In the new rules for the ACA marketplace that the Centers for Medicare and Medicaid Services released earlier this month, the government said it plans to change a key formula that affects the size of ACA marketplace tax credits.
The so-called premium adjustment percent determines what portion of their income people who qualify for financial help should be required to spend on health insurance. People who earn less pay a smaller portion of the premium than higher earners. Tax credits make up the difference, with the lowest earners receiving the largest tax credits.
To date, the government has based its formula on premiums data from employer-based insurance plans because they were more stable than individual plans, especially in the ACA marketplaces’ nascent years.
Now that the ACA marketplaces are more stable, individual premium data should also be included in the formula, CMS said.
The end result is that people who shop through the ACA marketplace and receive subsidies will be required to pay a greater portion of the premium price and their tax credits will be smaller.
The government expects to spend $980 million less on tax credits in 2020.

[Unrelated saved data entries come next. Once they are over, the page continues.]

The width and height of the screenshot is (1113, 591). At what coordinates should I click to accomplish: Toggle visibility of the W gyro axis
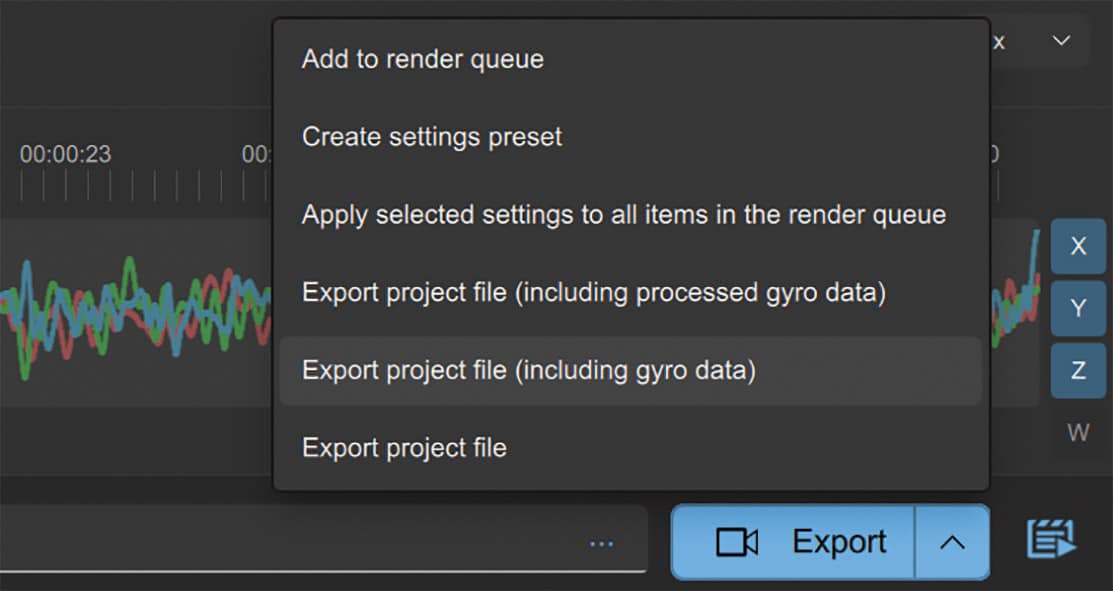1077,432
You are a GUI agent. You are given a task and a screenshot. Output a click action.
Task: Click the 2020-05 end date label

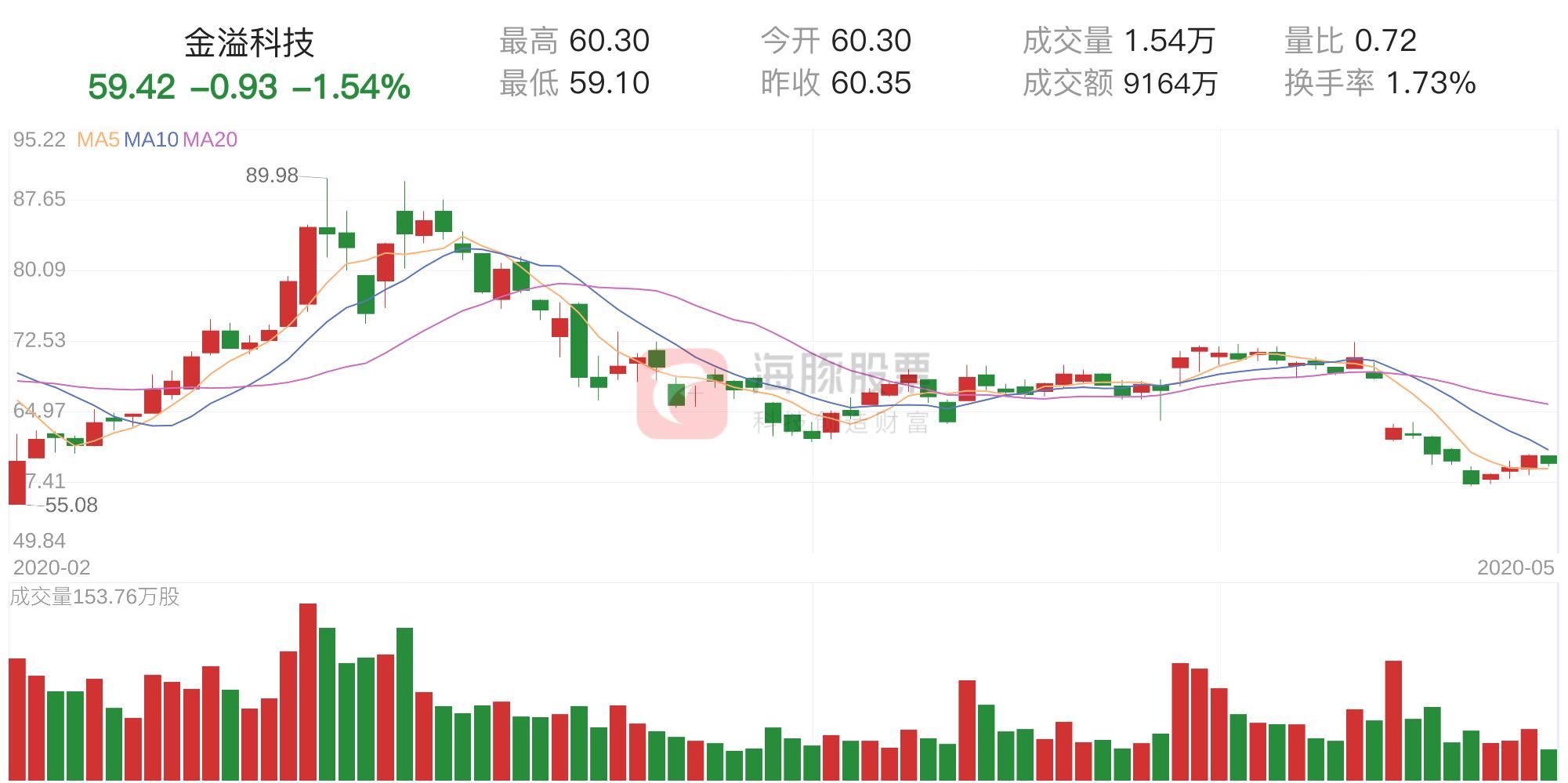click(x=1515, y=567)
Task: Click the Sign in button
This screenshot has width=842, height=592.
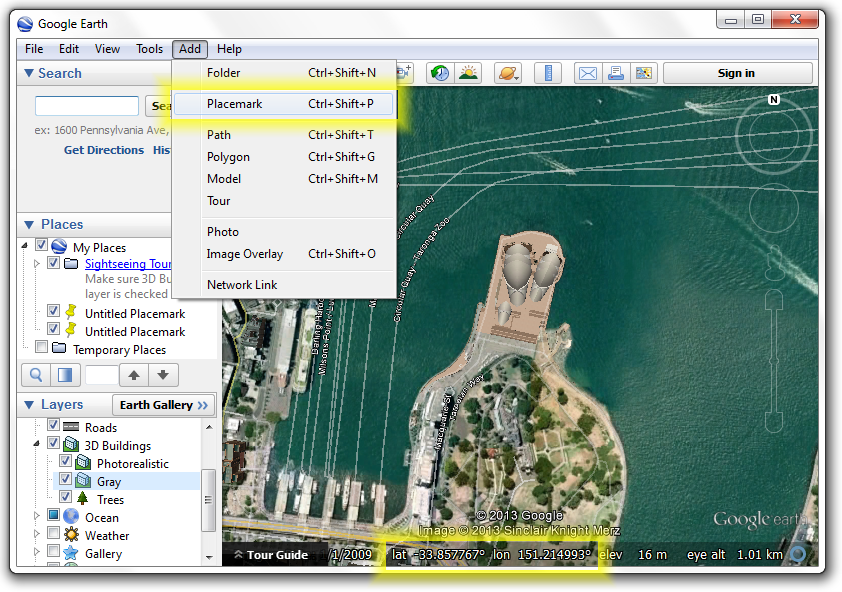Action: point(736,73)
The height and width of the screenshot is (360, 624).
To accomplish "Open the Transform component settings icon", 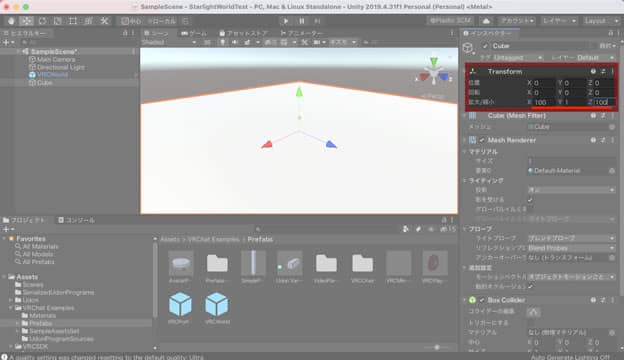I will (612, 71).
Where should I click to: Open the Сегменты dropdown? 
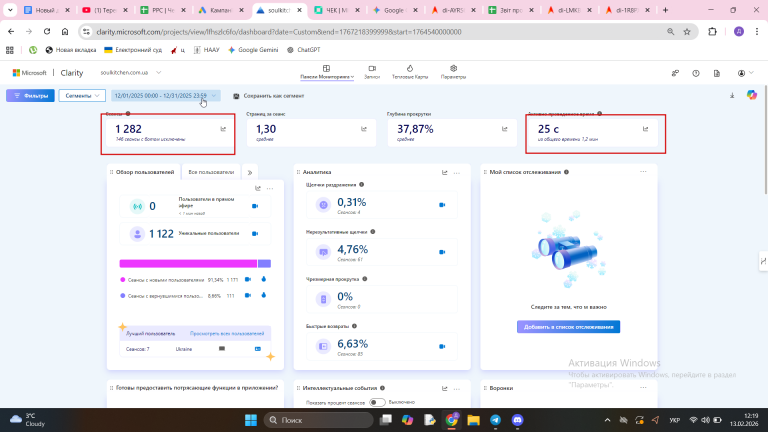(82, 96)
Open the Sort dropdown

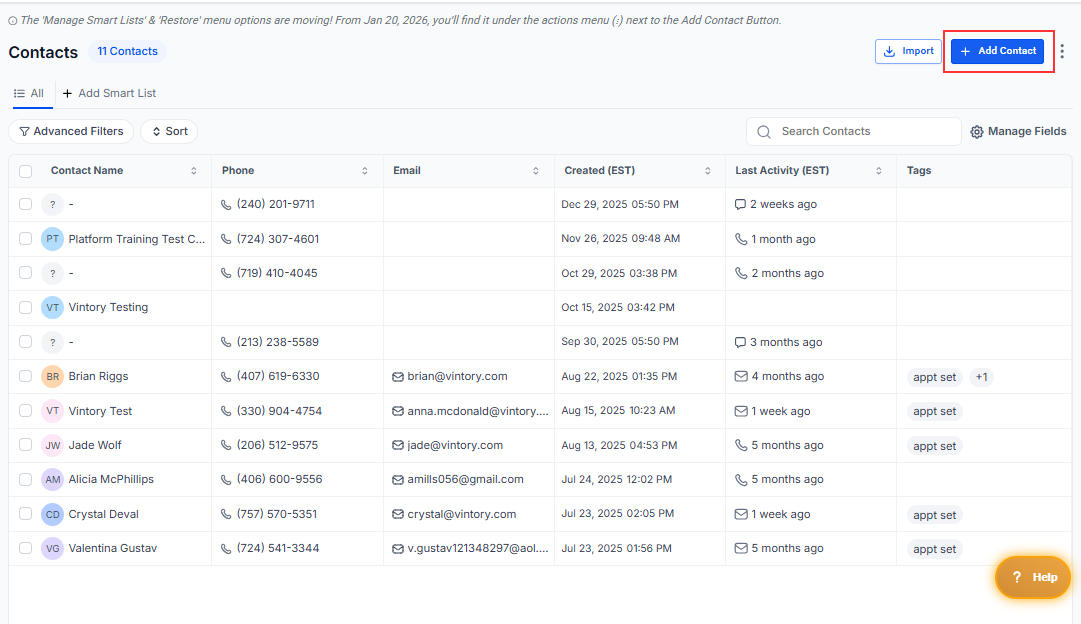pyautogui.click(x=169, y=131)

The effect on individuals and families will depend on their income level. An individual who earns $40,000 a year would pay an extra $102, while a family of four with annual income of $80,000 would pay an additional $204, according to an analysis by the Center on Budget and Policy Priorities.

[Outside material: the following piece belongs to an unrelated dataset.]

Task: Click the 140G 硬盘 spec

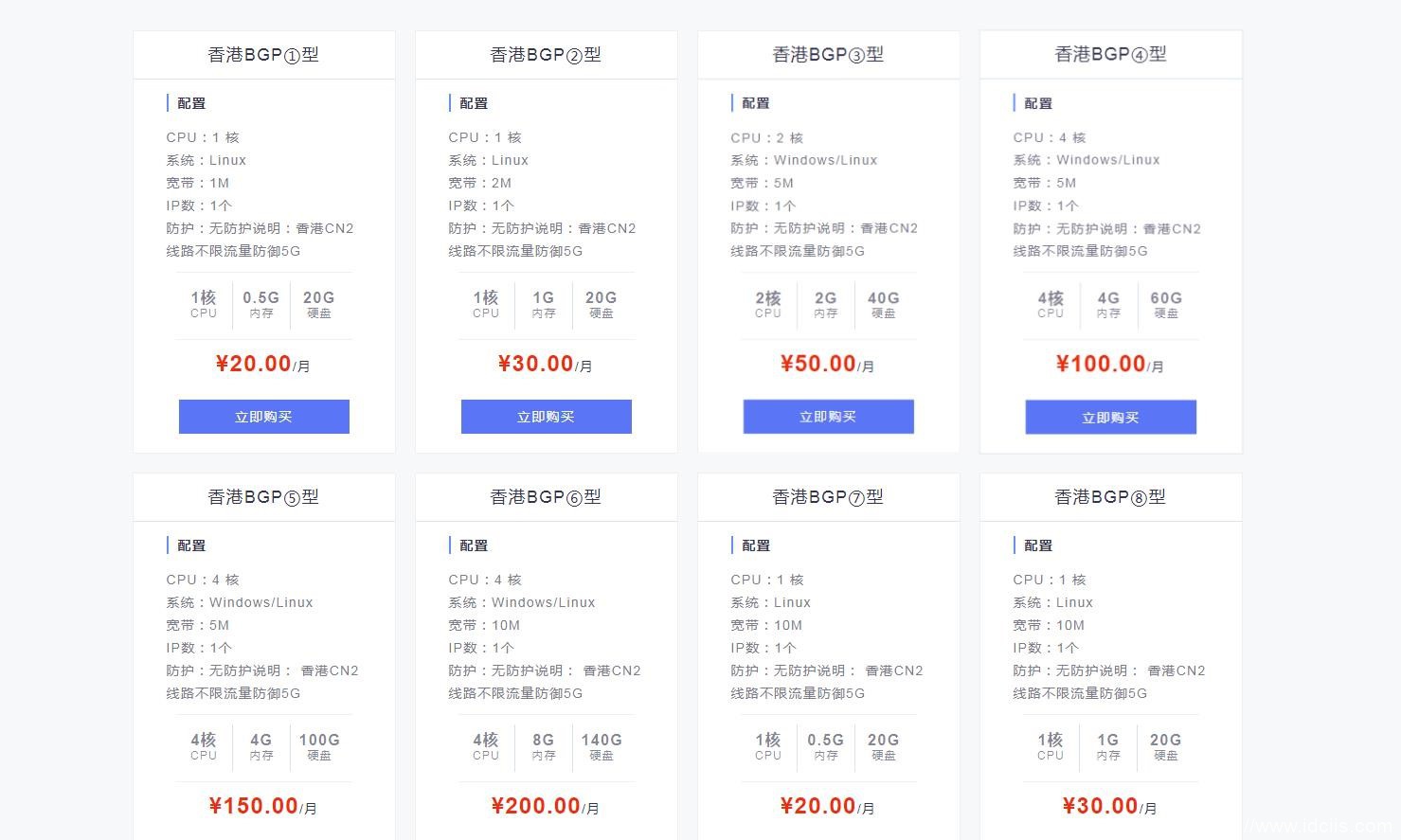Action: (x=602, y=746)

“It’s a modest change, but it will feel meaningful to people buying insurance on the marketplaces, many of whom have very little discretionary income,” said Larry Levitt, a senior vice president for health reform at the Kaiser Family Foundation. “The biggest concern right now about the ACA is how affordable the coverage is and this will make it less affordable.”
Employer-sponsored plans also affected
Pennsylvania boasts a historically low uninsured rate of 5.5 percent, since the ACA expanded residents’ access to private insurance and Medicaid, the government insurance plan for the poor.
But data for 2018 hint that the number of people who are uninsured may be rising again, as Republicans continue to chip away at key aspects of the law.
Republicans essentially eliminated the penalty for not buying insurance for 2019, though some states, including New Jersey, have established their own mandates. At the same time, Trump has loosened restrictions on cheap plans with thin benefits that are increasingly being marketed as full health insurance and recently renewed his call for the law to be thrown out entirely.
About 15.5 percent of working-age adults were uninsured in 2018, up from a low of 12.7 percent in 2016, according to a survey by the Commonwealth Fund.
Five percent of survey respondents said they planned to drop coverage in 2019, when the penalty for being uninsured was eliminated.
Meanwhile employer-sponsored health insurance is also getting more expensive, with premium increases outpacing inflation and pay raises.
The CMS policy change will add to workers’ expenses, said Katie Keith, a part-time researcher with Georgetown University’s Center for Health Insurance Reforms.
Under the ACA, plans are required to establish an out-of-pocket maximum. This ceiling protects people from catastrophic health-care costs that can arise from a long-term illness, cancer treatment, an extreme accident.
Even without an unexpected accident or illness, people who must take routine medications such as insulin can easily meet their plan’s out-of-pocket maximum in a year.
The ceiling rises annually, but because of this policy change, it’s expected to increase more than it would have in 2020, to $8,150 an individual and $16,300 for a family.
“It’s not uncommon for people to be hitting that max. A lot of people won’t need $8,000 of health care, but for folks who do, it’s a huge financial protection,” Keith said.